Carsen no tenía idea de qué significaba “la ignorancia de las masas», pero sí sabía que Oscar estaba exprimiéndose el cerebro en busca de la palabra más impresionante que pudiera recordar. Por desgracia, cuanto más intentaba sonar inteligente, más torpe y fragmentado resultaba.

—Tu joven prometido quizá sea demasiado ignorante aún para comprender nuestras penurias… —añadió Oscar.

—No estoy tan segura de eso —interrumpió Inés.

Carsen frunció el ceño y volvió a fijar la vista en la estantería. Prefería observar cualquier mueble de la sala con tal de no involucrarse con aquellos dos.

Finalmente, Inés le dedicó una mirada. Tal vez apenas había notado su existencia después de veinte minutos de conversación, lo cual no sería nada extraño en ella.

Oscar siguió hablando, aunque Inés no se molestara en responderle. —Por eso siento un profundo alivio a tu lado. Los demás de nuestra edad, con su nivel tan básico de inteligencia, me resultan insoportables —dijo, moviendo el mentón en dirección a Carsen, como si insinuara que él era uno de esos niños frustrantes.

Inés no estuvo de acuerdo ni en desacuerdo. Simplemente mantuvo la mirada fija en Carsen.

—Sin embargo, los dos compartimos el placer de la conversación sofisticada. ¿Acaso no es así? —preguntó Oscar.

—Ciertamente, Alteza.

—Tienes apenas seis años, pero respeto tu intelecto. Encontrar a alguien que iguale mi inteligencia es un hallazgo raro y muy grato. Dudo que alguna vez vuelva a toparme con otra persona capaz de seguir el ritmo de mi ingenio.

—Lo dudo mucho —murmuró Inés por lo bajo.

—Por lo tanto, sería una insensatez arriesgarme con otra dama. ¿Por qué no habría de escoger un futuro seguro con una joven que sé que será digna de mí?

—¿Perdón? —replicó Inés, alzando apenas la voz.

—Inés Valeztena de Pérez, quiero darte la oportunidad de enmendar tu error anterior.

¿Qué demonios está diciendo? se preguntó Carsen.

—Por el honor de la familia imperial Ortegan, juro solemnemente…

—Su Alteza —intentó detenerlo Inés, pero fue en vano—.

—Inés Valeztena, te pido tu mano en matrimonio.

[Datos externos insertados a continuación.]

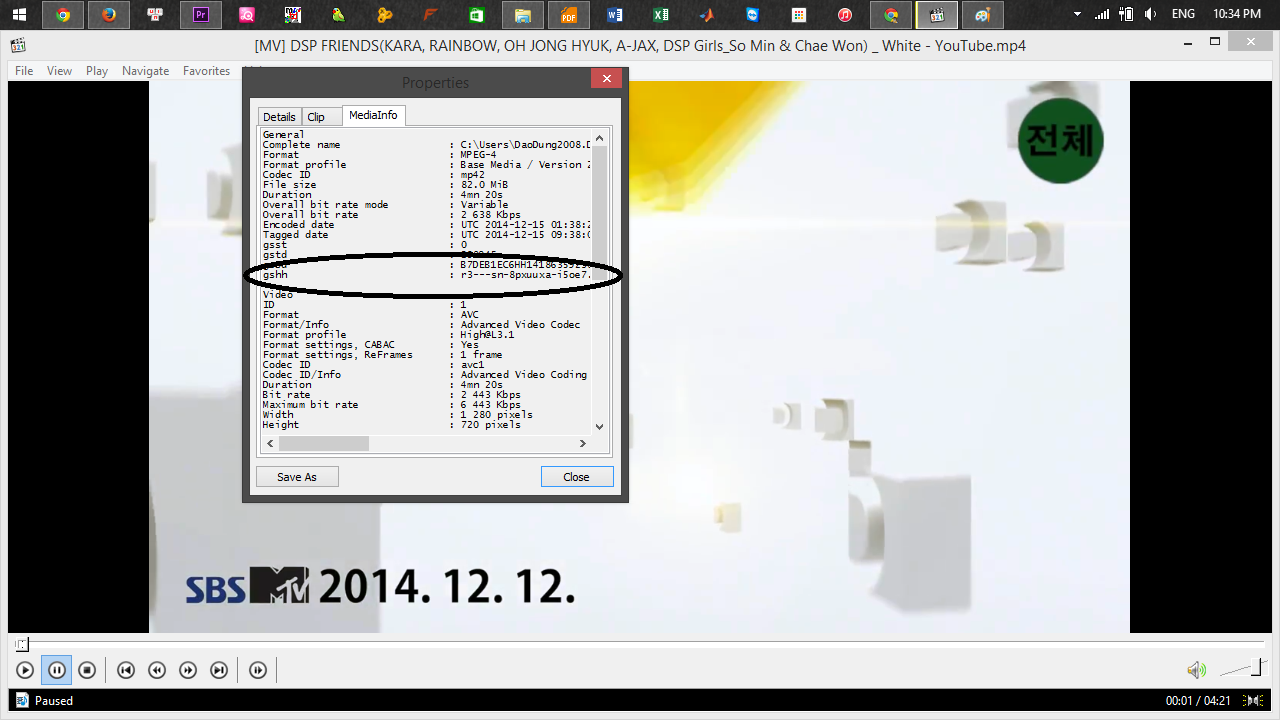
Task: Mute audio via speaker icon
Action: click(1195, 670)
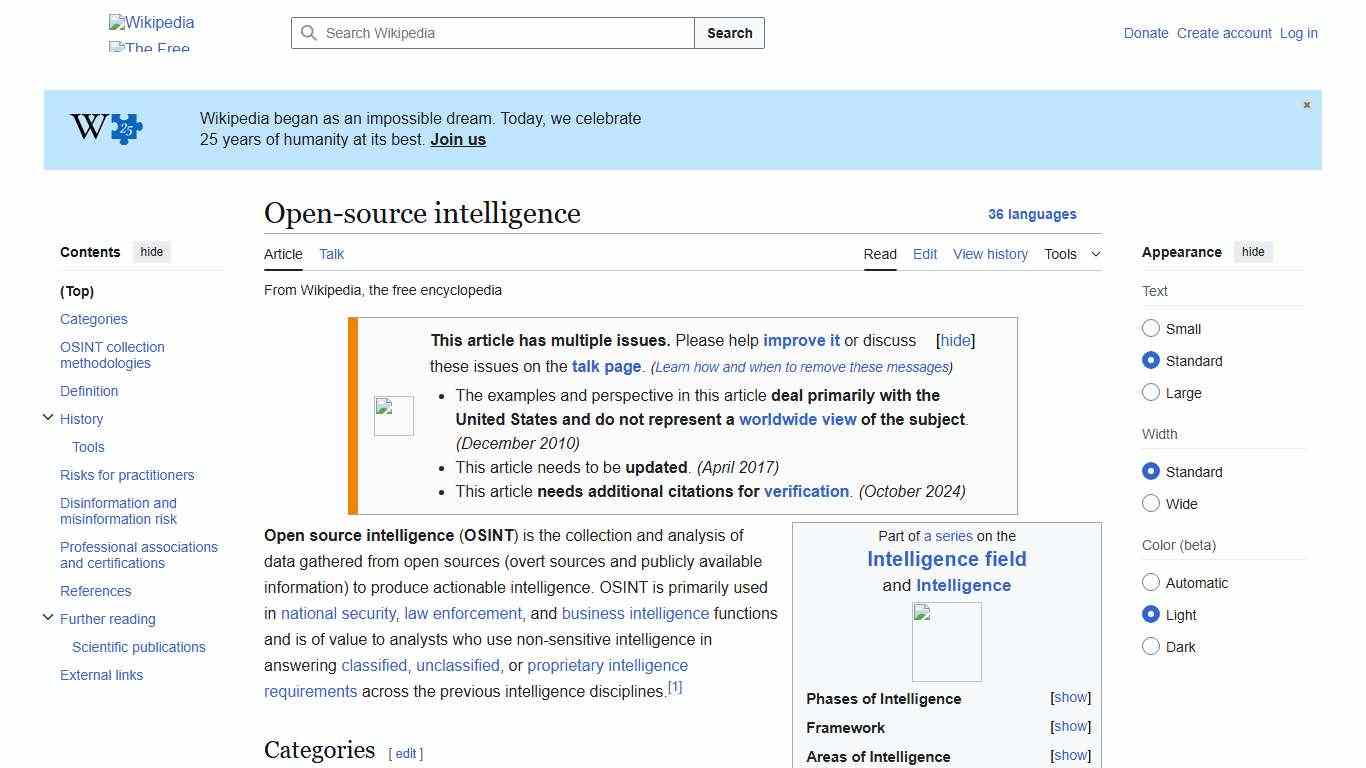Viewport: 1366px width, 768px height.
Task: Switch page width to Wide
Action: (x=1151, y=504)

Un pesado silencio se apoderó de la sala. Carsen observaba el rostro de su prometida para ver cómo respondería. De algún modo, logró mantenerse serena frente a aquella impactante declaración.

—Ya tengo prometido, como bien sabes.

Oscar no parecía inmutarse. —Estoy seguro de que Carsen estará dispuesto a renunciar a su compromiso por su infinita lealtad hacia su futuro emperador.

¿Yo? volvió a preguntarse Carsen.

—La propuesta es rechazada —replicó Inés con sencillez.

—Carsen obedecerá mis órdenes. No puede negarse.

—No, me niego —Inés enfrentó a Oscar con firmeza y articuló cada palabra—. Me niego a casarme contigo.

Oscar se quedó boquiabierto, sin poder creer lo que acababa de escuchar.